Presse-/Leserstimmen
" ... Deshalb ist es verdienstvoll und außerordentlich hilfreich, wenn
mit dem vorliegenden Reader der Versuch gemacht wird, relevante
teheoretische Aspekte zusammenzuführen, um vor diesem Hintergrund deren
Umsetzung in einer Reihe von Praxisfeldern in der Arbeit mit
MigrantInnen zu beschreiben ... Die ansprechende Gestaltung des Textes
(Layout, Hervorhebungen etc.) sowie ein umfangreiches
Schlagwortverzeichnissteigern den Gebrauchswert dieses Readers ...
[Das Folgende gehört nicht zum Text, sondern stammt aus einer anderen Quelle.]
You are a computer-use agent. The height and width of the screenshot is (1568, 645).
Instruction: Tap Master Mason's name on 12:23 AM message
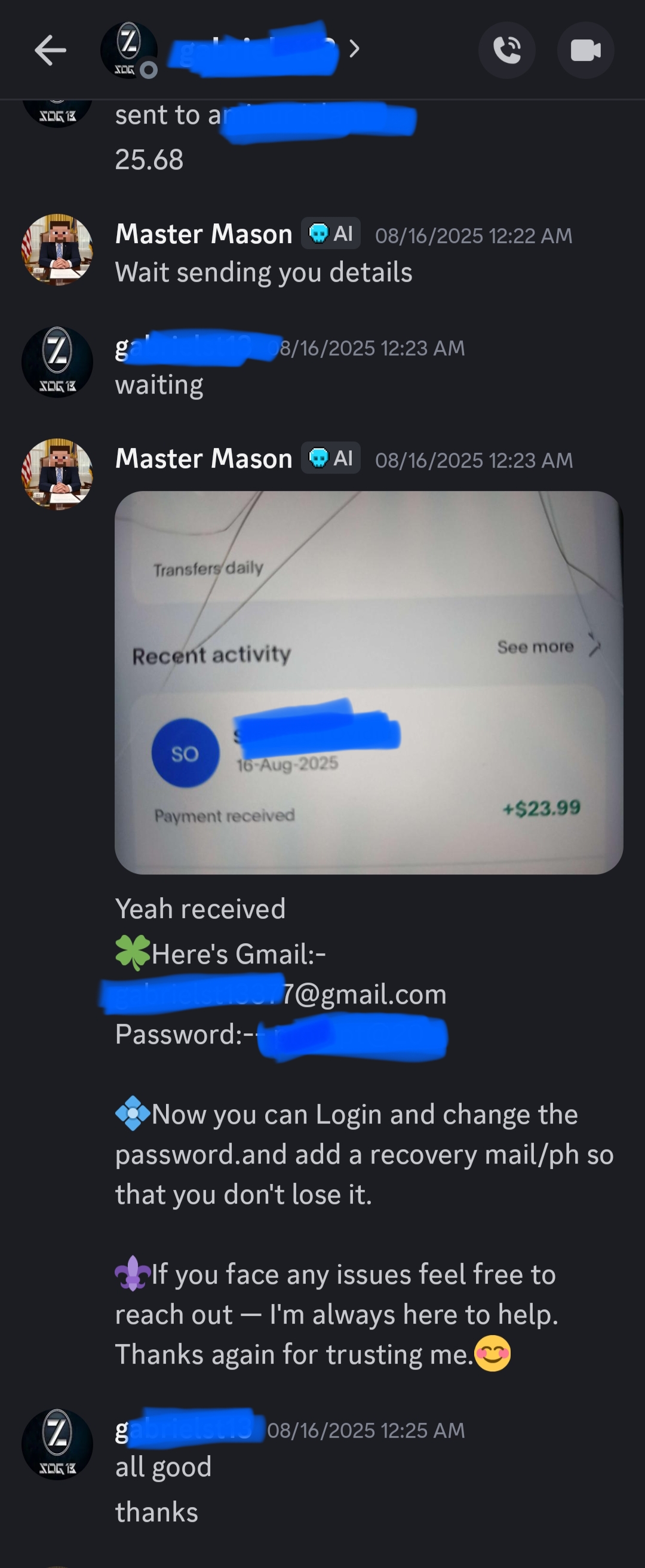click(x=204, y=458)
Fazit: Mit dem vorliegenden Werk ist es gelungen, erste Schritte in ein
stärker theoriegeleitetes umfassendes Verständnis Interkultureller
Orientierung und Verständigung zu gehen. Die Beiträge des Theorieteils
bieten hierfür reichhaltiges und gutes Material, auf dessen Basis der
Theoriediskurs weiter geführt werden sollte. Der Praxisteil schildert
eindrucksvoll das Gemeinsame, aber auch das Spezifische
systemisch-interkultureller Arbeit in den dargestellten Praxisfeldern.
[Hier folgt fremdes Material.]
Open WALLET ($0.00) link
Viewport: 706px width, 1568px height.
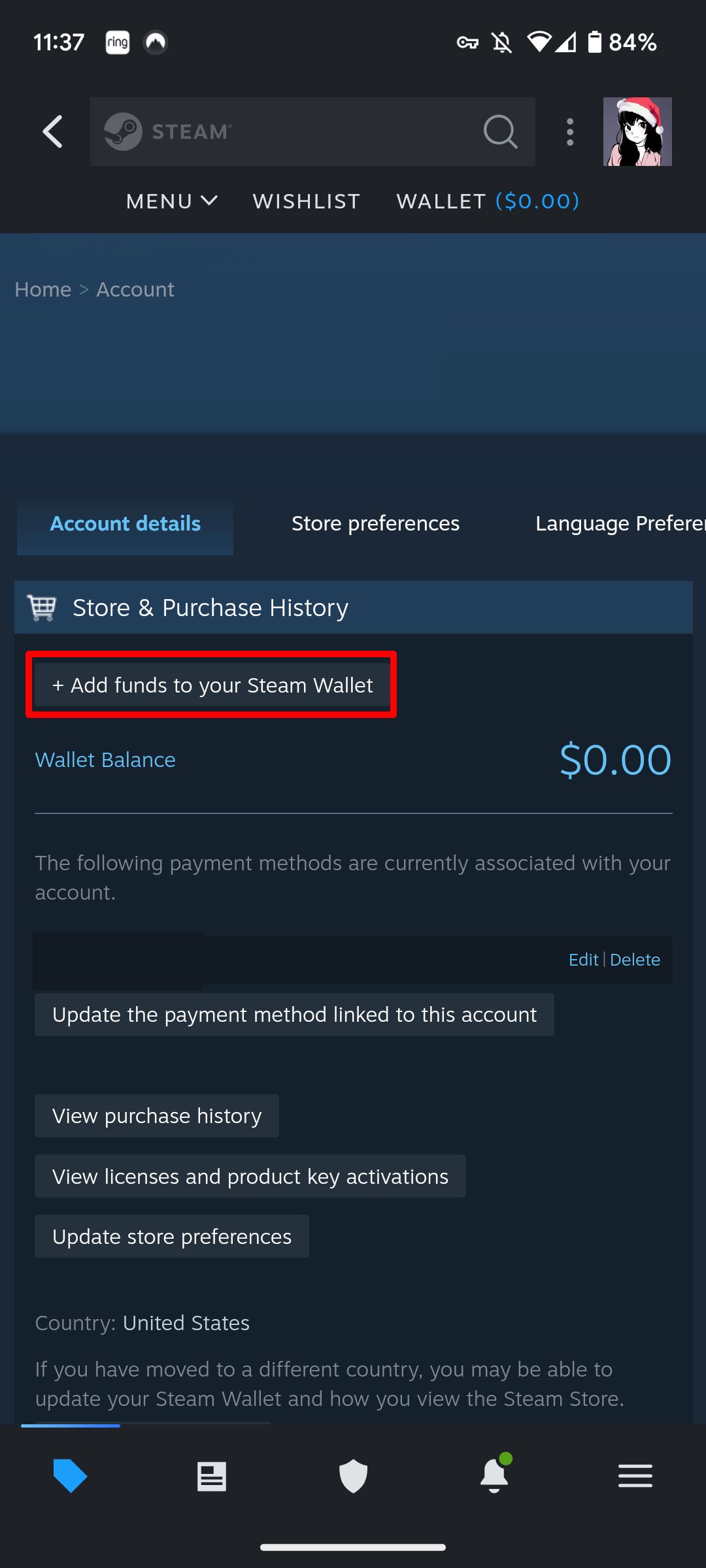(x=487, y=201)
Die Ausführungen in den einzelnen Beiträgen regen an, die eigene Praxis
auf kulturalistische 'Schieflagen' hin zu überprüfen und die
Weiterentwicklung interkultureller Orientierung und Öffnung zu erwägen
und voran zu treiben." www.socialnet.de, 23.08.2004
"... Der Zielgruppe des Buches - all jene, die haupt- oder ehrenamtlich
im sozialen, therapeutischen oder medizinischen Bereich mit Migranten
arbeiten (wollen) - steht mit dem Werk ein wertvoller Ratgeber für
praktische und theoretische Fragestellungen zur Verfügung." Report
Psychologie, 2004, 11/12, 678-679
"... Zusammenfassend kann die vorliegende Schrift daher einerseits als
wichtige Bereicherung für das Verständnis interkulturellen
Zusammenlebens bezeichnet werden und andererseits als außerordentlich
hilfreich für die Beraterin und Therapeutin in der Praxis."
http://www.socialnet.de/rezensionen/0410vonwogauuua_kulbach.html
08.11.2004
"Übersichtliches Layout mit abgesetzten "Kernaussagen" macht die
Orientierung einfach, ebenso wie die klare Sprache. Das Buch ist allen
an Theorie und Praxis Interessierten zu empfehlen." neue caritas.